** Exercise instructions **
The lines to return are those from the line holding "The height and" through the last line of the entries below, both included, written exactly and without pictures.
(Recorded information Opens)
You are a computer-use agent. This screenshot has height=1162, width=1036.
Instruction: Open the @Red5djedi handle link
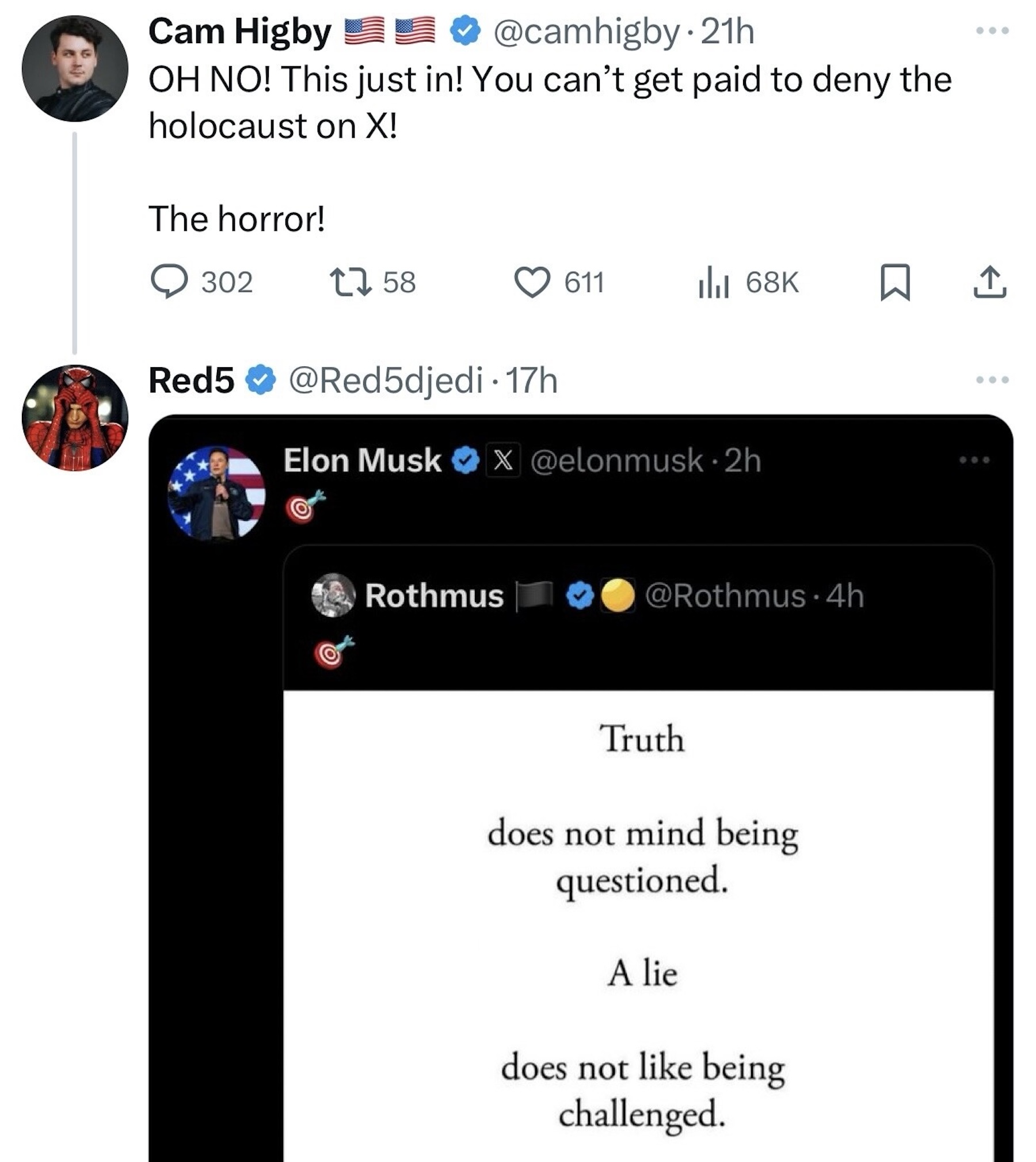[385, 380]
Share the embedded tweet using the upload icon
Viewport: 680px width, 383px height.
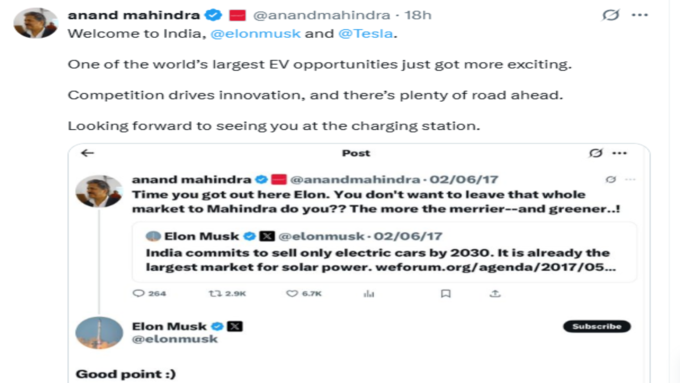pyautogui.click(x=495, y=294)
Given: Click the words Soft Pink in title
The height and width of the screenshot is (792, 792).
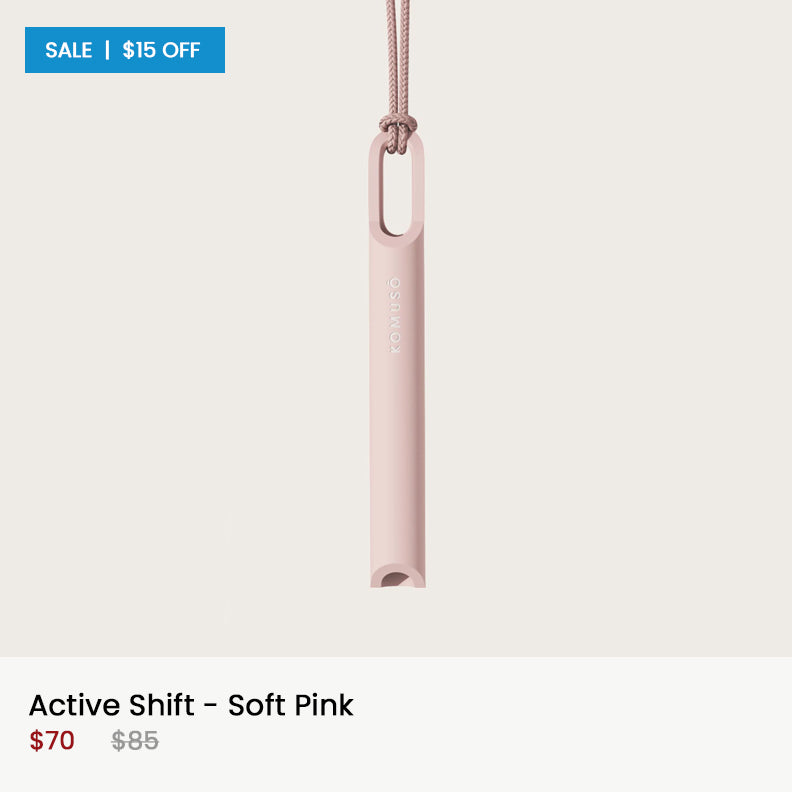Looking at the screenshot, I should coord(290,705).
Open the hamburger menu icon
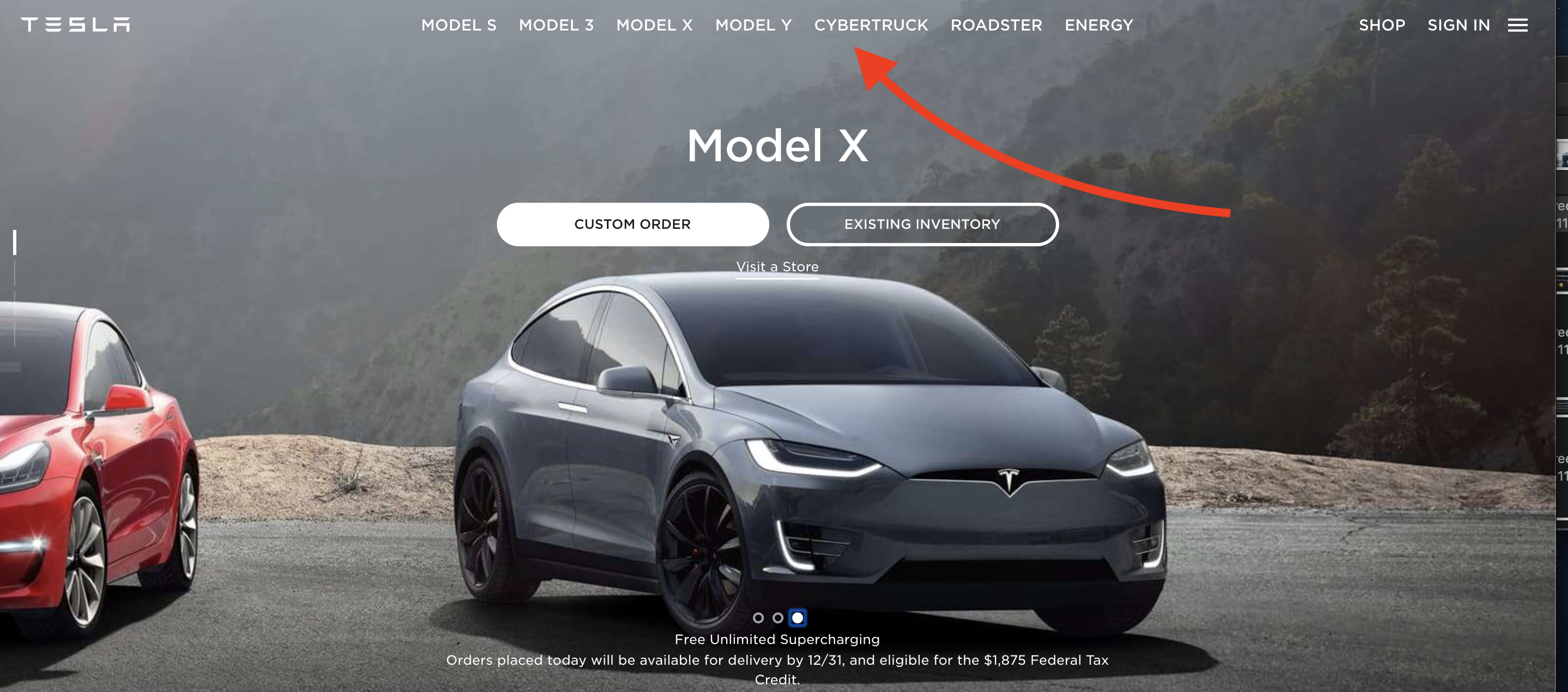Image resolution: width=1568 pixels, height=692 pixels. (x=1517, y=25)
(Recorded information Closes)
** Answer to this exercise **
The height and width of the screenshot is (792, 792).
Looking at the screenshot, I should coord(290,705).
Open the hamburger menu icon
Image resolution: width=1568 pixels, height=692 pixels. (x=1517, y=25)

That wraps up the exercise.